Published on June 19th, 2018 | by Jason Bagley0
Health Clinic’s Baseball Ad Strikes Out with Mouse Print Disclaimer
At first I told myself to let it go. You’re not at work, said the voice inside my head, hate-watching the Yankees is, strange as it may seem, one of the ways you unplug, so unplug. But I had to wonder: What is Bernstein Diet & Health Clinics, the creator of the ad, hiding from us in this mouse print disclaimer?
Could it be that the only way to lose the 20 pounds is to eat turquoise-colored food? Or that it’s 20 pounds Canadian (Bernstein is based in Toronto, as are the Blue Jays, whom the Yankees were playing), which I assume is 90 percent maple syrup? Or that the weight loss is experienced on only one side of the body, but hey, you get to chose left or right?

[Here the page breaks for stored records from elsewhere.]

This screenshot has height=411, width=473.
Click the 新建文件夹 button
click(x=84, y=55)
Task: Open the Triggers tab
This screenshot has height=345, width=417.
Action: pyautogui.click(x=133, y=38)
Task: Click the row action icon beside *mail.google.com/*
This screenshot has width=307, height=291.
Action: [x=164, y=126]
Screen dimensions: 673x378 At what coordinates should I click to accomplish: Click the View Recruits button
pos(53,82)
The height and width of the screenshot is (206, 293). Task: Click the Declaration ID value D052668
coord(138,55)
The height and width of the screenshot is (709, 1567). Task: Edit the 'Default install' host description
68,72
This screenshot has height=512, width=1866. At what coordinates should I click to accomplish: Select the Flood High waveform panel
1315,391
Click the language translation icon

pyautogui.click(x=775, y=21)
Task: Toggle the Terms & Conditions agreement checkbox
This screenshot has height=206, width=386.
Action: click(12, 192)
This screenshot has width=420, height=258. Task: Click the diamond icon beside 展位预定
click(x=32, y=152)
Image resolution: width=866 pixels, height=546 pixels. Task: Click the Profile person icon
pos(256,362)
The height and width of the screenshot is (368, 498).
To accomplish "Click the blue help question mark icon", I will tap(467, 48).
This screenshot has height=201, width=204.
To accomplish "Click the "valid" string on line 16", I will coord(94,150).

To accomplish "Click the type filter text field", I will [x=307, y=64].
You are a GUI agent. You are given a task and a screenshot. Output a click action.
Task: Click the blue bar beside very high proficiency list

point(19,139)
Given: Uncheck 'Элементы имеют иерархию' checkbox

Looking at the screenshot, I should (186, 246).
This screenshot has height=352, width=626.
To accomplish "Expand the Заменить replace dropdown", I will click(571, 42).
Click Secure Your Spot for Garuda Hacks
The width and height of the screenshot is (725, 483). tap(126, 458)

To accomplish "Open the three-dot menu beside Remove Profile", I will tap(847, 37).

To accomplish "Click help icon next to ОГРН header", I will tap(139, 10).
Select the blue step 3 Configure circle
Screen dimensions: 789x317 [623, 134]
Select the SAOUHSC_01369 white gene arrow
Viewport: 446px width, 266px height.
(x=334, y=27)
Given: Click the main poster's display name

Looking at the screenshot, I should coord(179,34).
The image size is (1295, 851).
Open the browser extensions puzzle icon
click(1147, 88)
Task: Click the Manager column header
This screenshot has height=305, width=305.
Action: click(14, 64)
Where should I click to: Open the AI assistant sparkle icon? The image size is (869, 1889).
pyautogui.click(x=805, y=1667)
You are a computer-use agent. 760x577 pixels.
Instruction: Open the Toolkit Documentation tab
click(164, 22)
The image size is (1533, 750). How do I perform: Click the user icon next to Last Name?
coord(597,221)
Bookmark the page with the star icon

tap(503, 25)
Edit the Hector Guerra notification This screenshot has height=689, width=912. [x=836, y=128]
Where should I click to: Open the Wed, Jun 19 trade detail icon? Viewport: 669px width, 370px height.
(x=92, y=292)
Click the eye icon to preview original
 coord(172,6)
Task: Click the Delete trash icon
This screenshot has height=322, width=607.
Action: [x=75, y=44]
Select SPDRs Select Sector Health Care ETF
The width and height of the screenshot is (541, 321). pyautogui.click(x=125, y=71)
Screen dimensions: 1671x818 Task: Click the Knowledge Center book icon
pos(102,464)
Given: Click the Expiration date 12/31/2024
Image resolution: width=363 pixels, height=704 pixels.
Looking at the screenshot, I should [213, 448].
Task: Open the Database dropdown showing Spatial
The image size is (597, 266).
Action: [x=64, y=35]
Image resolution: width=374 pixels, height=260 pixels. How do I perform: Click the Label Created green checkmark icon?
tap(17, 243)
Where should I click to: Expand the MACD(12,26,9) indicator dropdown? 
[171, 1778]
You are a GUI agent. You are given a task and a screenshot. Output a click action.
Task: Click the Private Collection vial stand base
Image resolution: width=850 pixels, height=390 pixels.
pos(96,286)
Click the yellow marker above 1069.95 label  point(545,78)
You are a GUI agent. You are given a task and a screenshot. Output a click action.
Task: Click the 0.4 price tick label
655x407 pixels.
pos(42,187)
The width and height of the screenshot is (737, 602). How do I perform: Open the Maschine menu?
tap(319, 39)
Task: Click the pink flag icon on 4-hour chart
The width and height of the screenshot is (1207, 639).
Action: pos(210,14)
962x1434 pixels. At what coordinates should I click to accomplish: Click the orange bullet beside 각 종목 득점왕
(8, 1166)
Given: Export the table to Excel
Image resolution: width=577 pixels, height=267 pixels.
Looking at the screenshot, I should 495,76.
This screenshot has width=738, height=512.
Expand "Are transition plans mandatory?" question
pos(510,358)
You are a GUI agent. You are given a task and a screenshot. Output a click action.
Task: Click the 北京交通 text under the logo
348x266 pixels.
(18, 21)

Turns out, it’s much less interesting than any of the above. The disclaimer reads: “Compliance with our program is required. Contact us for details.” But I only know this because I asked Bernstein in a media inquiry and that’s what the clinic’s marketing manager told me the disclaimer says. But the larger question begged to be asked: Why include a disclaimer if no one can read it?
“While it may not be visible on screen as the action is happening,” the marketing manager said, “if a user does visit our website, it is available to view.”
Well isn’t that convenient for Bernstein. The problem with this is that disclaimers — both written and verbal — often limit the main advertising claim. For marketers, they’re a get out of jail free card — up to a point. (To quote the FTC, “What the headline giveth, the fine print cannot taketh away.”) So it’s crucial that consumers be able to read them, no matter how low their team falls in the AL East standings.